> _Document text_
------------------------------------
Because there is no evidence of conditions as they existed on July 8, 2010, the trial court had nothing with which to compare the present circumstances.   See In re C.C.J., 244 S.W.3d at 919.   So the trial court could not determine whether a change occurred in the intervening period.   See id.;  Zelfman, 212 S.W.3d at 594 & n.1. Therefore, reviewing the record as a whole, see Gillespie, 644 S.W.2d at 449, we conclude that the trial court abused its discretion in ordering the modification of the children's geographical restriction because it did not have sufficient information upon which to exercise its discretion.   See Zelfman, 212 S.W.3d at 594 & n.1;  In re T.D.C., 91 S.W.3d at 872;  see also Downer, 701 S.W.2d at 241.   C.T., who had the burden of showing the occurrence of a material and substantial change in circumstances, did not meet her burden, and the trial court should have denied her motion.   See Zeifman, 212 S.W.3d at 589.   We sustain J.T.'s first and second issues.8

III. Conclusion

We reverse and remand for proceedings consistent with this opinion, including the entry of an order denying C.T.'s proposed modification of the geographical restriction.

FOOTNOTES

1.   We use initials for the family members to protect the child's identity.   See Tex.R.App. P. 9.8;  Tex. Fam.Code Ann. § 109.002(d) (West, Westlaw through 2015 R.S.).

2.   This case is before the Court on transfer from the Tenth Court of Appeals in Waco pursuant to an order issued by the Supreme Court of Texas.   See Tex. Gov't Code Ann. § 73.001 (West, Westlaw through 2015 R.S.).
------------------------------------
> _Problem A_
Copy the stretch of the court opinion from "2.   This case is" through "73.001 (West, Westlaw through 2015 R.S.).".
> _Problem B_
Write the next part of the court opinion, starting after its last sentence.
The material comes from a separate source.

> _Supplied material_
------------------------------------
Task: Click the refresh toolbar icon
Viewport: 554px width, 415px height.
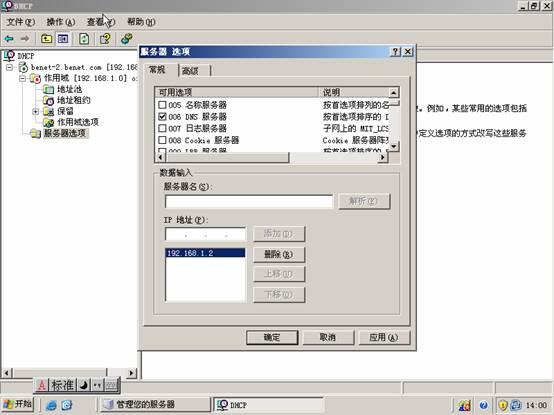Action: point(84,38)
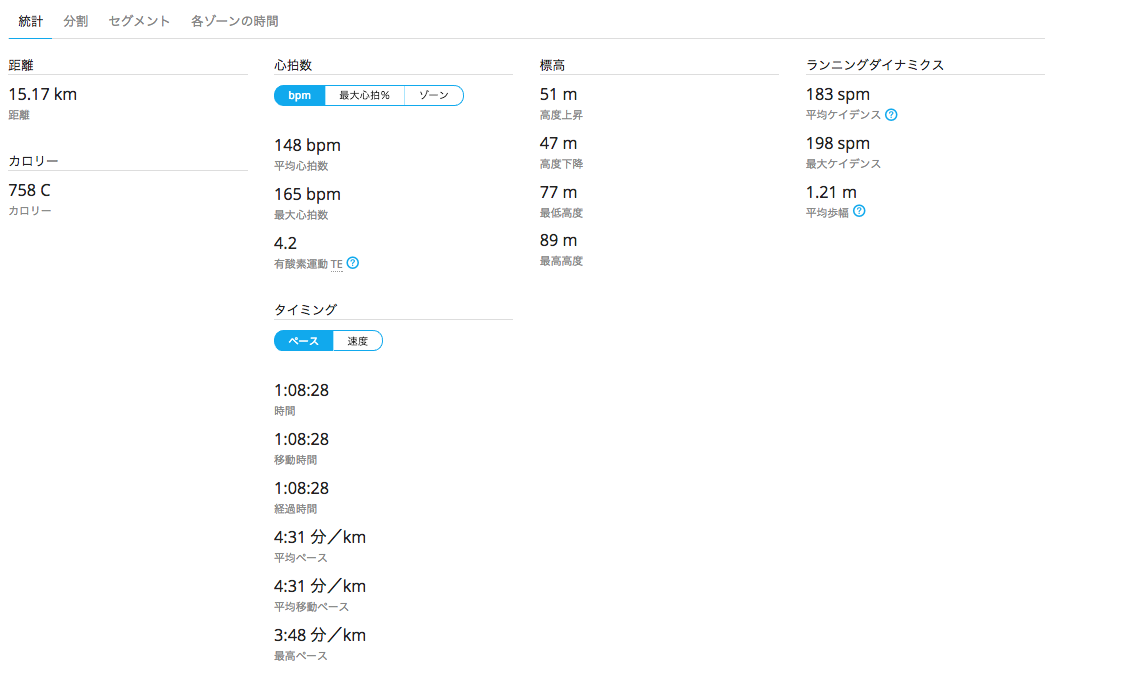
------------------------------------
> _Final answer A_
2.   This case is before the Court on transfer from the Tenth Court of Appeals in Waco pursuant to an order issued by the Supreme Court of Texas.   See Tex. Gov't Code Ann. § 73.001 (West, Westlaw through 2015 R.S.).

> _Final answer B_
3.   Following the withdrawal of her appellate counsel, C.T., the children's mother, proceeded pro se.   She has not filed a brief to assist us in the resolution of this matter.   Without an appellee's brief, we will accept as true the facts J.T. presents if they are supported by the record.   See Tex.R.App. P. 38.1(g).

4.   J.T. established these facts at the hearing on C.T.'s petition to modify.   The testimony also revealed issues related to J.T.'s health that had not changed since the date of the divorce decree.

5.   C.T.'s brother, Michael Reppert, testified that he lived in Temple, Texas, but had not seen the children “for a while.”

6.   The contiguous or adjoining counties to Coryell County include Hamilton, Bosque, Lampasas, McLennan, and Bell.

7.   The trial court also made a number of findings relevant only to the court's best-interest determination, a determination we do not reach because of our disposition of J.T.'s first two issues.   See id. at R. 47.1.

8.   Because this analysis is dispositive of this appeal, we need not address J.T.'s remaining issues, which challenge the trial court's best-interest finding.   See id.   R. 47.1;  Tex. Fam.Code Ann. § 156.101(a) (West, Westlaw through 2015 R.S.).